Take us back to middle school and that trip to the Jersey Shore. What happened that sparked the idea for ToxiSense?

So, this was how the whole thing started. At the end of eighth grade, we took a class trip to the nearby Jersey Shore, and we learned about the horseshoe crabs which are a keystone species of coastal ecosystems around the East Coast, and also globally. They talked about how these horseshoe crabs are being overharvested. I learned that horseshoe crab blood is used to test for bacterial toxin contamination on medical devices, medicines, and even in drinking water.

So you know, as a young eighth grader, I obviously didn’t have much experience in science or research, but being a lover of the natural world and the environment, and also having a keen interest in biology, I wanted to see if I could somehow create a better solution. So that summer, I read a lot of research papers in the field of natural systems that are responsive to bacterial endotoxins, and I came upon this plant called Arabidopsis thaliana. I discovered that it has this natural immune response to these bacterial toxins. So I thought I could somehow engineer this plant to serve as an endotoxin biocenter.

After putting together an initial research proposal, I pitched my idea to professors in local universities. One of the biggest hurdles was actually getting them to believe that this idea from a freshman in high school had any scientific merit behind it. Ultimately, I was able to find a lab to do my research. So, throughout high school, I pursued this research. After school, I’d go immediately to this lab at my local university, and work on it from like 3:30 in the afternoon to 9:30 at night, spending hour upon hour, basically every single day, working on this research.
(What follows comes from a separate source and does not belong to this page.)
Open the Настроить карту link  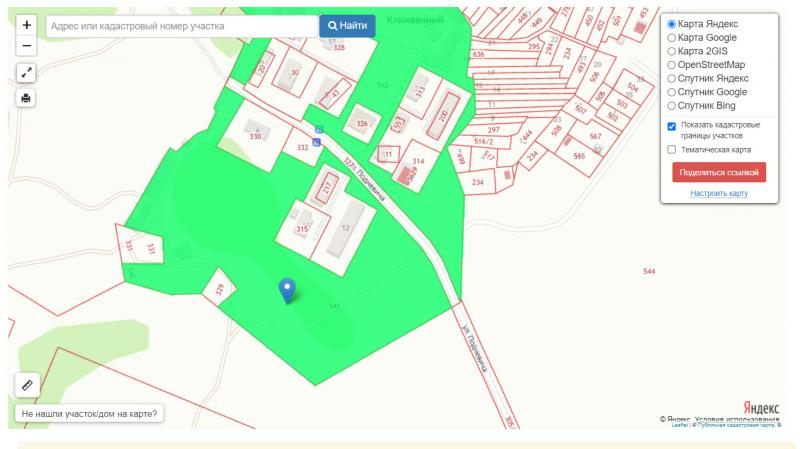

What were you doing in the lab specifically?

The main goal of my research was to engineer this plant to basically serve as a way to measure the amount of bacterial toxin in a sample applied to it. The approach that I took, is I tried to make these plants produce light based on the amount of bacterial toxin in the sample. So things I did included basic lab techniques from like gel electrophoresis to western blotting, to more advanced things like using Agrobacterium- mediated gene mutations in these plants. There was a big learning curve for me, but I think my interests in both biology and genetic engineering truly drove me to learn these techniques. And also my professor’s support really was invaluable as well. I think without him, none of this would have been possible.

What university, and who was the professor?

I did my research at Rutgers University, and the professor who allowed me to do my research in this lab is Dr. Eric Lam. I think I pitched my idea to almost 100 professors in total, and he was the only one who ended up giving me this opportunity to conduct my research in his lab. He provided materials, safety training, and just a general space for me to conduct my research. Without his support, it would not have been impossible.